At a critical moment, Solomon, the son of King David, asks a critical question. David had desired to build the temple of the Lord, and had been denied the honor because of his transgression; but his son Solomon accomplished what his father could not do. Thus after generations of anticipation and years of work, the temple of Solomon was dedicated. It was during this dedication ceremony that Solomon asks his critical question: “Can it indeed be that God dwells with mankind on earth? If the heavens and the highest heavens cannot contain you, how much less this temple which I have built!” (2 Chronicles 6:18). In the midst of an enormous celebration recalling God’s presence among us in the temple, Solomon questions the very motive for the celebration!

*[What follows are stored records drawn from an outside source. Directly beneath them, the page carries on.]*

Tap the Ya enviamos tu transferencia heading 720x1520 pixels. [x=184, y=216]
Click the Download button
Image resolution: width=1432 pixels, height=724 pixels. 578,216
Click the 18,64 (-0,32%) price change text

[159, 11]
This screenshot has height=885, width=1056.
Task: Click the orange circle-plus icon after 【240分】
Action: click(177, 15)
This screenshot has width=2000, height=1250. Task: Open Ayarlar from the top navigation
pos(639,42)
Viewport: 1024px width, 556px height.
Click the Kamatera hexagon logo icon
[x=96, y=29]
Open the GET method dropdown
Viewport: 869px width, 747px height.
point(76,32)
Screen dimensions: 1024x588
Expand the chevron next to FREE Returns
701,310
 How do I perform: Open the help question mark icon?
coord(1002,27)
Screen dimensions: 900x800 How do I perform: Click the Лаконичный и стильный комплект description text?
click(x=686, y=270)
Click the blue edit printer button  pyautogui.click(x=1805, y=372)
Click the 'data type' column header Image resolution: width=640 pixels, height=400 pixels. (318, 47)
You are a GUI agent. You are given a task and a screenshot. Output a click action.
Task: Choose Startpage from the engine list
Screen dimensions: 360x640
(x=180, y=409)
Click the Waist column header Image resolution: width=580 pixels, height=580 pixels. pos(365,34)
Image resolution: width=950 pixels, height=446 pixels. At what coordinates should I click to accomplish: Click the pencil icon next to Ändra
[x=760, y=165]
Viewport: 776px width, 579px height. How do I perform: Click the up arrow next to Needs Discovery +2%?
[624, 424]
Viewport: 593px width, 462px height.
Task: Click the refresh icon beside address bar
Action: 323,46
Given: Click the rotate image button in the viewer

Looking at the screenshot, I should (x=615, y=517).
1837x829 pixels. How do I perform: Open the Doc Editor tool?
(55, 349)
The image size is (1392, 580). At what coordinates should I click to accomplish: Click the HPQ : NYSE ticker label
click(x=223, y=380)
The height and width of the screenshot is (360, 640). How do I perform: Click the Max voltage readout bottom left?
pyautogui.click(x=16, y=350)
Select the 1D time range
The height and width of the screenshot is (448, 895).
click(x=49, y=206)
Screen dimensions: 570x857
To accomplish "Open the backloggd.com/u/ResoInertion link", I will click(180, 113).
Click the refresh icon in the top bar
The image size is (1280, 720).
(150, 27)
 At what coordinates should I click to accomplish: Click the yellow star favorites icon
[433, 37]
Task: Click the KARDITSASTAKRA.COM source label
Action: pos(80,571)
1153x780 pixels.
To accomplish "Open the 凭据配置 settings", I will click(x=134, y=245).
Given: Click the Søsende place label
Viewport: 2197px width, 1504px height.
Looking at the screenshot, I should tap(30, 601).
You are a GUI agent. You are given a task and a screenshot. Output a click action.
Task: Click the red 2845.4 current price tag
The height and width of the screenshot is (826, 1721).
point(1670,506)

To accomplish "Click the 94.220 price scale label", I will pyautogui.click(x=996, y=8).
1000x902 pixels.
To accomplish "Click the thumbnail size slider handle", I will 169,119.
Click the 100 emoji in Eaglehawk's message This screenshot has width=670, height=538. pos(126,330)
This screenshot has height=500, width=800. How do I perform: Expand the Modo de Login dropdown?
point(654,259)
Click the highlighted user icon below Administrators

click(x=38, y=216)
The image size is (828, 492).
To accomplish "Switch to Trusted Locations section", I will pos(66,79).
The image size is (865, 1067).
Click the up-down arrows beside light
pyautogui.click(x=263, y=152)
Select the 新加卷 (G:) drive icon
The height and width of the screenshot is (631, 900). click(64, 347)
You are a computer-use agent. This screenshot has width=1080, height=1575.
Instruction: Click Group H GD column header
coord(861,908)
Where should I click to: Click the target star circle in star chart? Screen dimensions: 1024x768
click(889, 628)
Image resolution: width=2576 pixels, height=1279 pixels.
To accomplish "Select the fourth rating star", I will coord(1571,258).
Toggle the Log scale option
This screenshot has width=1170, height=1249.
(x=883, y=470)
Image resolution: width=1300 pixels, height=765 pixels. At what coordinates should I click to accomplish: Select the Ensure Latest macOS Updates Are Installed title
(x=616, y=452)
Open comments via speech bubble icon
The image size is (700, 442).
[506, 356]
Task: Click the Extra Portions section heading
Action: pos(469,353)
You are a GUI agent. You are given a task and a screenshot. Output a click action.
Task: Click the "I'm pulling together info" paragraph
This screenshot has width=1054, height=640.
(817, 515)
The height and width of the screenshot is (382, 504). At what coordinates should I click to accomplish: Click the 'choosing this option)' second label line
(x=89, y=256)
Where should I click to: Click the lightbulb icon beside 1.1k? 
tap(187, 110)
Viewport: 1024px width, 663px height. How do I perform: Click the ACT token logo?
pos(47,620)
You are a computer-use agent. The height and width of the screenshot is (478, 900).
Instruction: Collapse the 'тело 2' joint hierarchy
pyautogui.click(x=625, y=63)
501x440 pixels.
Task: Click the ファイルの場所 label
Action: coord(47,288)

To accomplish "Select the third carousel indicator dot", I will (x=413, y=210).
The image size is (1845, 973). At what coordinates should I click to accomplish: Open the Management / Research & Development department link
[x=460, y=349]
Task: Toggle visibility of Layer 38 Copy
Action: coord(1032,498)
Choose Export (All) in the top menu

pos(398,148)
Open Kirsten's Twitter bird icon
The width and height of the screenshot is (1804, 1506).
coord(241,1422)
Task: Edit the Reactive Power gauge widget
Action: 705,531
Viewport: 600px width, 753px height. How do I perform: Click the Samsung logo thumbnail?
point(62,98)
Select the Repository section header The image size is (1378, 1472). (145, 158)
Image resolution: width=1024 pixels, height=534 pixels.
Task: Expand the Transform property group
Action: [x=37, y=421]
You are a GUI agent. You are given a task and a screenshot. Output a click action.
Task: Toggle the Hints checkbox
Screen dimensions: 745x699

But Solomon was only being a good theologian: how is it that God, a pure Spirit, can be in one place? It is a valid question, but not one without an answer. It is not a matter of God dwelling in one place and not in another, but of how he dwells in any particular place – or person. His presence in all of nature is real and powerful for those who seek him in his creation; but it is the presence of an Artist in his art. His presence in the temple was also real, and distinct from his presence in nature, since he had chosen this people to be his, and had himself commanded the building of the temple. His presence in the soul of a prophet must somehow be “greater,” though there is no way for us to quantify how this is, than in an ordinary man, and certainly than in a sinner.
W-Miltha Bisra Hwa, W-Aggen Ban
In the Christian dispensation we find the ultimate presence of God and his true temple: Jesus Christ. In Christ, God dwells on earth not only as an artist or as the Lord of the Nation or even as one speaking through a prophet. In Christ God dwells on earth bodily, physically, in his perfect, complete union with human nature – with the man Jesus Christ. Nor did this earthly presence of God end when Christ was taken up to heaven, since the Holy Spirit, given by Christ, provides for his perpetual dwelling among us within the Church. This takes place through faith, which is the groundwork for any true dwelling of God on earth.
The Basilica Hymn of the Third Sunday of the Sanctification of the Church takes up Solomon’s question anew and examines it from the Christian perspective:
How glorious is your dwelling place, and beautiful your altar, and great your magnificence, O Being who dwells in the heights!
What exactly is the “dwelling place” and “altar” to which this hymn refers? This would be a simple question in the context of the season (that is, we could easily answer that God dwells in the Blessed Sacrament, which is on the altar during Mass), but the following phrases seem to confuse the issue:
The watchers testify, who cry out and shout: holy, holy, holy is the Lord who dwells in Light! The angels proclaim the Trinity with their hallowings, as they say: glory at once to the Father and to the Son and to the Holy Spirit!
Even now, in the Christian world, Solomon’s question returns: how is it that God can be in heaven, worshiped by multitudes of angels, and at once on earth?
Now, near the end of the liturgical year, is a time to reflect upon why the Church of the East has provided these hymns for the entire cycle. From Subara until now, there has been a deep meditation, every week, every day, upon the particular meaning of that time in the year. This has been in a larger context of the Prayer, as our Basilica Hymns are in the context of Ramsha or Evening Prayer. So we do not reflect alone upon the mystery of God’s salvation, but together receive our meditation and our spirituality from our Church. But Ramsha is also in a larger context of the entire liturgical system of the Church of the East: it is combined with Sapra (Morning Prayer) and the other Hours; it is in the context of all the Sacraments, from Baptism on. Finally, all our reflection is within the context of the Holy Mysteries of the Eucharist, the culmination and high point of our worship of God.
It is there, at the Mass, that we find the solution to our Hymn’s question, and to Solomon’s:
Grant us to thank you along with them, and cry out to you with hosannas: Great, O Lord, is the grace that you have effected for the whole mortal race; O Lord, glory to you!
It is not only the “holy, holy, holy” of the angels in heaven (Isaiah 6:3) that completes the worship of God. No, this threefold “holy” is combined and intermingled with the “hosanna” of those dwelling on this little planet, those who saw the Messiah riding on a donkey and entering Jerusalem (Matthew 21:9, Mark 11:9, John 12:13). It is when the “holy” of the angels is combined with the “hosanna” of the people of God on earth that our worship of God becomes as perfect as it can be on this earth, and this combination is found at the beginning of the Eucharistic Prayer of the Mass:
Holy, holy, holy is the Lord God Almighty! Heaven and earth are filled with his glories! Hosanna in the highest! Hosanna to the Son of David! Blessed is he who came and will come in the Name of the Lord! Hosanna in the highest!